Leggendo qui e là citazioni a riguardo, una delle tante che colpisce è quella di Aran Cosentino, un ragazzo di diciassette anni diventato famoso per la lotta alla salvaguardia dell’ambiente: “Siamo tutti online ma non siamo connessi”.

Essere connessi con chiunque è stato utile in tanti campi, nel corso della storia: le comunicazioni si sono semplificate e da alcuni anni abbiamo la possibilità di vedere e sentire vicino qualcuno distante molti chilometri da noi. Allo stesso tempo le comunicazioni sensibili si sono complicate, perché tenendo gli occhi sul computer o sullo schermo dello smartphone, non riusciamo a guardare chi sta seduto al nostro fianco.

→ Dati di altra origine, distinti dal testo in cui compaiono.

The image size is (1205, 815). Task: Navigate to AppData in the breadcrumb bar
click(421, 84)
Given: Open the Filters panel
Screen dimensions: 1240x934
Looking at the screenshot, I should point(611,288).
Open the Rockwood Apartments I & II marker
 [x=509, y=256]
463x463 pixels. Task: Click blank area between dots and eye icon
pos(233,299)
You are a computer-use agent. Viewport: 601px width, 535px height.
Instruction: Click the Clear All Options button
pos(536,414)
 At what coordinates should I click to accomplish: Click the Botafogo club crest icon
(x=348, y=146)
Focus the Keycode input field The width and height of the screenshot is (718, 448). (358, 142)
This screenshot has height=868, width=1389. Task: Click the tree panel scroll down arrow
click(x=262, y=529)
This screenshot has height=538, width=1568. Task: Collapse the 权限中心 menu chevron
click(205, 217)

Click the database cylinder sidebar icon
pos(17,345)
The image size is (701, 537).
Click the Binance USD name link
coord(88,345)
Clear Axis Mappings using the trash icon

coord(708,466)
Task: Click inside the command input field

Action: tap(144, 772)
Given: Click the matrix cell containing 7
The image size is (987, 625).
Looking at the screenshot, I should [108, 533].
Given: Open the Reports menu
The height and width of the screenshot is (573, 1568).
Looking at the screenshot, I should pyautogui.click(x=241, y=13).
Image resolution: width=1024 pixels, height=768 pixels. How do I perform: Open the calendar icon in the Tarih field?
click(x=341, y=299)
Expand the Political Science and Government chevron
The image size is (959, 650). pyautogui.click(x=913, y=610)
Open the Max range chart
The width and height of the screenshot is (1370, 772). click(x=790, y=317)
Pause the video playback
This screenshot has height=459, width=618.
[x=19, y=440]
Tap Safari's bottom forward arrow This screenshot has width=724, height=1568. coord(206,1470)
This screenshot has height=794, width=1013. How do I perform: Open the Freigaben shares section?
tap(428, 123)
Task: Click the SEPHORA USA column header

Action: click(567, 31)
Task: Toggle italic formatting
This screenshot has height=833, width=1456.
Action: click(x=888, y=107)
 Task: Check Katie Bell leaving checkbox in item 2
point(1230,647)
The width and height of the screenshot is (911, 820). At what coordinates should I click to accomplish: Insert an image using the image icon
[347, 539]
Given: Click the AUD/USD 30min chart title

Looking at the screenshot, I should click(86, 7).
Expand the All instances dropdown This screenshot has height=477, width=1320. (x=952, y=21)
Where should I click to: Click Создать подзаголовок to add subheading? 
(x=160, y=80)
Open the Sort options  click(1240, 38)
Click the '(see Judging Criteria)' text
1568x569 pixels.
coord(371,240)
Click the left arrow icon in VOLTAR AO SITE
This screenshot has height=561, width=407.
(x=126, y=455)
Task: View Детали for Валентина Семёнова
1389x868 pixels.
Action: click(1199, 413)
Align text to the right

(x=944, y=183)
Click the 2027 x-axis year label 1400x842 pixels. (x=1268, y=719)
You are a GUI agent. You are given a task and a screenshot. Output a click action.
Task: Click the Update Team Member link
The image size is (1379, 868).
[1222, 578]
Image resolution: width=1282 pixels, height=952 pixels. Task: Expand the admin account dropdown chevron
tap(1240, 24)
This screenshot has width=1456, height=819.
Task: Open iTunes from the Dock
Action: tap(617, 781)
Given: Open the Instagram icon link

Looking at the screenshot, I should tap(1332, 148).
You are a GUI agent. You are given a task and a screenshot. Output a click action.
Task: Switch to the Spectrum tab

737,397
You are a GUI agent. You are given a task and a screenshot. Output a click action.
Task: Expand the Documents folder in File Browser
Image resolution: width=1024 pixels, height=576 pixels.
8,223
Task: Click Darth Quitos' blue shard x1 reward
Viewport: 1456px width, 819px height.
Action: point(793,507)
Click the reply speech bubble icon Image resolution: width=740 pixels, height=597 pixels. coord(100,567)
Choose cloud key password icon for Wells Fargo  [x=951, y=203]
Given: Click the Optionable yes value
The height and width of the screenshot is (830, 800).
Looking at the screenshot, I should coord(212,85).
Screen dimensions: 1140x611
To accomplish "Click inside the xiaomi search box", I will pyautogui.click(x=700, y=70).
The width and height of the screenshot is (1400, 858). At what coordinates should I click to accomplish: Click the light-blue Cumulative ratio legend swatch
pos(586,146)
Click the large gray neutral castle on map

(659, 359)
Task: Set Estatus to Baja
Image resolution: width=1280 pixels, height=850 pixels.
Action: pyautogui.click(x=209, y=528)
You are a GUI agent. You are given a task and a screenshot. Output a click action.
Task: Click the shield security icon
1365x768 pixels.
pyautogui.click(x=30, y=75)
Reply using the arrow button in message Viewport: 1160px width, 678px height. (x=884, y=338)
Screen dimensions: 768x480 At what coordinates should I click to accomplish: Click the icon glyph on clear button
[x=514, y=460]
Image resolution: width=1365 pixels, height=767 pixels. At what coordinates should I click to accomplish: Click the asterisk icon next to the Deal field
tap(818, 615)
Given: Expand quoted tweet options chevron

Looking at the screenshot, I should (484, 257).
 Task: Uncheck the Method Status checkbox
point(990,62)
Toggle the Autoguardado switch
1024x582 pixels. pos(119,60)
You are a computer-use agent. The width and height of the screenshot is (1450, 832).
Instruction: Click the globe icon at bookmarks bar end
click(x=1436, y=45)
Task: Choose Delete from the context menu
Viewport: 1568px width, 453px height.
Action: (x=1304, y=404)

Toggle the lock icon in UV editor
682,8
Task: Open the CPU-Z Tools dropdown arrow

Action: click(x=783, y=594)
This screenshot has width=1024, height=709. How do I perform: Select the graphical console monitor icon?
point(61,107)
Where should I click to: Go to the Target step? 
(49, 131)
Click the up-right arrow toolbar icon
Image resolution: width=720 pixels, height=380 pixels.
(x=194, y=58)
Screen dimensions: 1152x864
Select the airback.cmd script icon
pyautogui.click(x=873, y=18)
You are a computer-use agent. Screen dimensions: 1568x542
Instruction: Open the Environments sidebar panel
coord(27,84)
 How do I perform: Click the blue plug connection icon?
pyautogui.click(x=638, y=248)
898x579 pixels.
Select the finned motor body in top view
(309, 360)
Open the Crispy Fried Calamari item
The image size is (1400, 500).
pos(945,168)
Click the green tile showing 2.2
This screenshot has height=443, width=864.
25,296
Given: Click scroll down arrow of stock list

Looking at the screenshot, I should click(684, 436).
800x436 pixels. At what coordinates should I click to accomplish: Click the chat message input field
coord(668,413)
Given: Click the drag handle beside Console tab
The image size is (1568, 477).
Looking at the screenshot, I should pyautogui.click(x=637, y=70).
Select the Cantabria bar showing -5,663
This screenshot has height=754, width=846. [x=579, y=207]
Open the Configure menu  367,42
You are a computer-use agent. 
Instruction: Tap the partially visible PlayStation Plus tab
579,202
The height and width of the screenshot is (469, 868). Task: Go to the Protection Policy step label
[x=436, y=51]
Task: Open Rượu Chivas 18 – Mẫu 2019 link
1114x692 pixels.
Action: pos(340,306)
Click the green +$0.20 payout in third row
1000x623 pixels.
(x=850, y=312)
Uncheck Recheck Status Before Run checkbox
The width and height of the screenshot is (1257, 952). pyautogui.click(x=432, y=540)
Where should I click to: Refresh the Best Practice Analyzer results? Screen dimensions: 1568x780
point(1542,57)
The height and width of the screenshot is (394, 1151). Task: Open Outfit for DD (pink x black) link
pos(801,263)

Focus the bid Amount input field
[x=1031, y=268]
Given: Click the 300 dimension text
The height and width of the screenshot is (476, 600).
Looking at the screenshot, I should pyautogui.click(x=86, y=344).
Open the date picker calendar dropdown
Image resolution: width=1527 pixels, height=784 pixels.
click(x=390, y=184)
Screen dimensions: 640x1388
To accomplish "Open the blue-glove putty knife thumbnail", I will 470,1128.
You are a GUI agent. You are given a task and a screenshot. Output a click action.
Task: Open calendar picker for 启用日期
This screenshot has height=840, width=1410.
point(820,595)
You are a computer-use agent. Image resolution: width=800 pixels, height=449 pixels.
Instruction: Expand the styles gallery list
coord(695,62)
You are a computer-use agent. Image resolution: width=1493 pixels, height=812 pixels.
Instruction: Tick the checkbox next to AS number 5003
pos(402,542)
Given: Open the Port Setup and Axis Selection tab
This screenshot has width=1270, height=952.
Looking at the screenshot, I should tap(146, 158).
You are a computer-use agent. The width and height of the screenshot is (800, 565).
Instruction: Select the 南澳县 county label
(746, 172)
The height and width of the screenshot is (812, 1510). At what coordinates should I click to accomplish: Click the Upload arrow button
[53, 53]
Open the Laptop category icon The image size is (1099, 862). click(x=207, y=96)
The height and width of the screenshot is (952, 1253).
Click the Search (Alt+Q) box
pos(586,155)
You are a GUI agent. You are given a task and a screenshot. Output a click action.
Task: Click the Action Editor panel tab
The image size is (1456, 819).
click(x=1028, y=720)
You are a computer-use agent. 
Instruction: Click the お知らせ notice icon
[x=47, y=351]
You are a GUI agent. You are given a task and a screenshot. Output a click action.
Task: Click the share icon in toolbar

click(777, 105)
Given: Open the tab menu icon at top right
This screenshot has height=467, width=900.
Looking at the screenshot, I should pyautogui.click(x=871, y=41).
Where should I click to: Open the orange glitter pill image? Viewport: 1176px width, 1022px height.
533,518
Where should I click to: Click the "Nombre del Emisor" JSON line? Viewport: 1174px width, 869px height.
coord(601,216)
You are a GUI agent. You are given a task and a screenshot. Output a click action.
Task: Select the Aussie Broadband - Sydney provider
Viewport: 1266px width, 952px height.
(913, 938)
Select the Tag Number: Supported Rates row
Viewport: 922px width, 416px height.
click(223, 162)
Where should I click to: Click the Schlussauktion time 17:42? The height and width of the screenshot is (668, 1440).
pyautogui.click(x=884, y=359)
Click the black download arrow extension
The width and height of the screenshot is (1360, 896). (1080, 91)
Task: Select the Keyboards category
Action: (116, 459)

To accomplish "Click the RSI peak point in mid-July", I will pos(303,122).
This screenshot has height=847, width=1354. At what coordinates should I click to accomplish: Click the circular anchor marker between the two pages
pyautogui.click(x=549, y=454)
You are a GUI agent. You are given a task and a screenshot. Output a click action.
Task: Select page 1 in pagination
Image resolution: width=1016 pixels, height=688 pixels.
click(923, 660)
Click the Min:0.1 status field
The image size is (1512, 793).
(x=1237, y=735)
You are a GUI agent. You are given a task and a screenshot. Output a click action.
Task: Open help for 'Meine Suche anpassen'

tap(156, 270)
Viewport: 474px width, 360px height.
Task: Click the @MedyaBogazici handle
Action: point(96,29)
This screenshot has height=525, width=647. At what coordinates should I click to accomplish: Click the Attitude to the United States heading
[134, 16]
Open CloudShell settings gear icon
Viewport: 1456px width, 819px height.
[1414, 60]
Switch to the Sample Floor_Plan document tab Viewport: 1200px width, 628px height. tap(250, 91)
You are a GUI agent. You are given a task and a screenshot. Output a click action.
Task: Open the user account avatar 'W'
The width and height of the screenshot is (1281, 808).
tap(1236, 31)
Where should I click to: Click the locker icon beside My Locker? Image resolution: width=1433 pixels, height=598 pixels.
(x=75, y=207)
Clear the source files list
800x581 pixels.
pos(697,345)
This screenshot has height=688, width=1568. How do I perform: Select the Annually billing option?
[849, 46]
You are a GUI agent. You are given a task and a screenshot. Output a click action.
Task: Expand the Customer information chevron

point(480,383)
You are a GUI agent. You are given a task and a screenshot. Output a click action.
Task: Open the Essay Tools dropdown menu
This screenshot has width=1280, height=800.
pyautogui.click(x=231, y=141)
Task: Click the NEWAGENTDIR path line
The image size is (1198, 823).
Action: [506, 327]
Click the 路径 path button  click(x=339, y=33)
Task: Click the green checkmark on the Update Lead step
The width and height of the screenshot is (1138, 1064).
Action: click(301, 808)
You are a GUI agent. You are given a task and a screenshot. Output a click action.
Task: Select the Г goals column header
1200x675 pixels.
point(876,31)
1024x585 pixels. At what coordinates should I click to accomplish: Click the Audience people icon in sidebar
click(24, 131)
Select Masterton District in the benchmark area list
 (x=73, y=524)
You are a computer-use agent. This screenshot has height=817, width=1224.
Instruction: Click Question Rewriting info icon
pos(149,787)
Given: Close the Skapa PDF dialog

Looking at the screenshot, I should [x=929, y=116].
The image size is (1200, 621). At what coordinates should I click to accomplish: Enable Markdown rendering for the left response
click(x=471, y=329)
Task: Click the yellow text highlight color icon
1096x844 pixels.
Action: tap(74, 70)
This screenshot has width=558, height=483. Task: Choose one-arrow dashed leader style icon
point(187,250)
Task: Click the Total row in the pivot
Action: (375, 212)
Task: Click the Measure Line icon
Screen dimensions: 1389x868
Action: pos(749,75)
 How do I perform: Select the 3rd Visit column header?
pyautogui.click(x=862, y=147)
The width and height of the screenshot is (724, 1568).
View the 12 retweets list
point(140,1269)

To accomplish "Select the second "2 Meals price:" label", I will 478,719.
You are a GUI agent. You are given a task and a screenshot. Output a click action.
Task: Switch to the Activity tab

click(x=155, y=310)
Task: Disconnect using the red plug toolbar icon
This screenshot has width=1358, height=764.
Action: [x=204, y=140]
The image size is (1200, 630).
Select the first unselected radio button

Internet fa parte della nostra vita. Se non sappiamo qualcosa non ci affidiamo più a enciclopedie infinite, ma semplicemente accediamo a un motore di ricerca e ci affidiamo completamente ai primi risultati che questo ci propone. Internet comodo, insomma, ma inevitabilmente anche superficiale? Sono davvero connessioni, quelle che creiamo quando siamo siamo connessi? Sensibilizzare i giovani alla concretezza è diventato necessario. In un mondo "a portata di Google”, le giovani menti devono imparare a gestire le connessioni umane fuori dalla rete virtuale, basate sulla dialettica reale e non sugli emoji.

Internet è una rete, noi siamo animali: le prime sono sempre state una trappola per i secondi. Che internet sia la nostra?